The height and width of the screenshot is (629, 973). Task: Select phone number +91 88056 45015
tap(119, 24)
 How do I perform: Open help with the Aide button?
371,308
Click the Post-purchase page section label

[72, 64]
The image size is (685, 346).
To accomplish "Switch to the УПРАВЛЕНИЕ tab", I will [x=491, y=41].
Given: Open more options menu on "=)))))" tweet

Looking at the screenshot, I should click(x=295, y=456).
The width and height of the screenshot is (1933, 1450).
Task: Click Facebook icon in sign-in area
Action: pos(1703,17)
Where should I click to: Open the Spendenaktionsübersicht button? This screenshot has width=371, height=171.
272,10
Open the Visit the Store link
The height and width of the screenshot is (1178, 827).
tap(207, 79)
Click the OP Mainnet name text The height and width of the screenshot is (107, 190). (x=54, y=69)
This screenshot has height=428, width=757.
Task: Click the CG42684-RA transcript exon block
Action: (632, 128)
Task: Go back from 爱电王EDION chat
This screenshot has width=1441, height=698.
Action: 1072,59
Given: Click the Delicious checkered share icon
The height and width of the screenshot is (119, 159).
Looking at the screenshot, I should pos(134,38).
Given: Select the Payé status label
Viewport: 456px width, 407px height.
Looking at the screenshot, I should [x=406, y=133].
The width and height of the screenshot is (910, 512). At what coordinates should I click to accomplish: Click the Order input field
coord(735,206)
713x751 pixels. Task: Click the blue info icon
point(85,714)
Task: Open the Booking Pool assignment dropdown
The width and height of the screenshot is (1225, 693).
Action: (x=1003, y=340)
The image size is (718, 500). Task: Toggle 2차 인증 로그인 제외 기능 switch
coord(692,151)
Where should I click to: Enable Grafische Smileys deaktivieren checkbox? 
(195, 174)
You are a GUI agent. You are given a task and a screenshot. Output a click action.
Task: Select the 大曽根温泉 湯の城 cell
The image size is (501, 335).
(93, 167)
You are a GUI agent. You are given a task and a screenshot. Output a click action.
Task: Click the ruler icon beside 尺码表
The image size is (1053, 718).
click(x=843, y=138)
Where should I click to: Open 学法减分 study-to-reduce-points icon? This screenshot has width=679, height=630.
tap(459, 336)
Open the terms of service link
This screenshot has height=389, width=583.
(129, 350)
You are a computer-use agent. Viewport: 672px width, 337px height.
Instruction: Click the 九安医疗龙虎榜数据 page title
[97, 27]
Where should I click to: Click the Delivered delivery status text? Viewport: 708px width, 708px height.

================================

**Written task:**
Reproduce every one of the records above verbatim, line for line.

**Full response:**
The height and width of the screenshot is (629, 973). Task: Select phone number +91 88056 45015
tap(119, 24)
 How do I perform: Open help with the Aide button?
371,308
Click the Post-purchase page section label

[72, 64]
The image size is (685, 346).
To accomplish "Switch to the УПРАВЛЕНИЕ tab", I will [x=491, y=41].
Given: Open more options menu on "=)))))" tweet

Looking at the screenshot, I should click(x=295, y=456).
The width and height of the screenshot is (1933, 1450).
Task: Click Facebook icon in sign-in area
Action: pos(1703,17)
Where should I click to: Open the Spendenaktionsübersicht button? This screenshot has width=371, height=171.
272,10
Open the Visit the Store link
The height and width of the screenshot is (1178, 827).
tap(207, 79)
Click the OP Mainnet name text The height and width of the screenshot is (107, 190). (x=54, y=69)
This screenshot has height=428, width=757.
Task: Click the CG42684-RA transcript exon block
Action: (632, 128)
Task: Go back from 爱电王EDION chat
This screenshot has width=1441, height=698.
Action: 1072,59
Given: Click the Delicious checkered share icon
The height and width of the screenshot is (119, 159).
Looking at the screenshot, I should pos(134,38).
Given: Select the Payé status label
Viewport: 456px width, 407px height.
Looking at the screenshot, I should [x=406, y=133].
The width and height of the screenshot is (910, 512). At what coordinates should I click to accomplish: Click the Order input field
coord(735,206)
713x751 pixels. Task: Click the blue info icon
point(85,714)
Task: Open the Booking Pool assignment dropdown
The width and height of the screenshot is (1225, 693).
Action: (x=1003, y=340)
The image size is (718, 500). Task: Toggle 2차 인증 로그인 제외 기능 switch
coord(692,151)
Where should I click to: Enable Grafische Smileys deaktivieren checkbox? 
(195, 174)
You are a GUI agent. You are given a task and a screenshot. Output a click action.
Task: Select the 大曽根温泉 湯の城 cell
The image size is (501, 335).
(93, 167)
You are a GUI agent. You are given a task and a screenshot. Output a click action.
Task: Click the ruler icon beside 尺码表
The image size is (1053, 718).
click(x=843, y=138)
Where should I click to: Open 学法减分 study-to-reduce-points icon? This screenshot has width=679, height=630.
tap(459, 336)
Open the terms of service link
This screenshot has height=389, width=583.
(129, 350)
You are a computer-use agent. Viewport: 672px width, 337px height.
Instruction: Click the 九安医疗龙虎榜数据 page title
[97, 27]
Where should I click to: Click the Delivered delivery status text? Viewport: 708px width, 708px height.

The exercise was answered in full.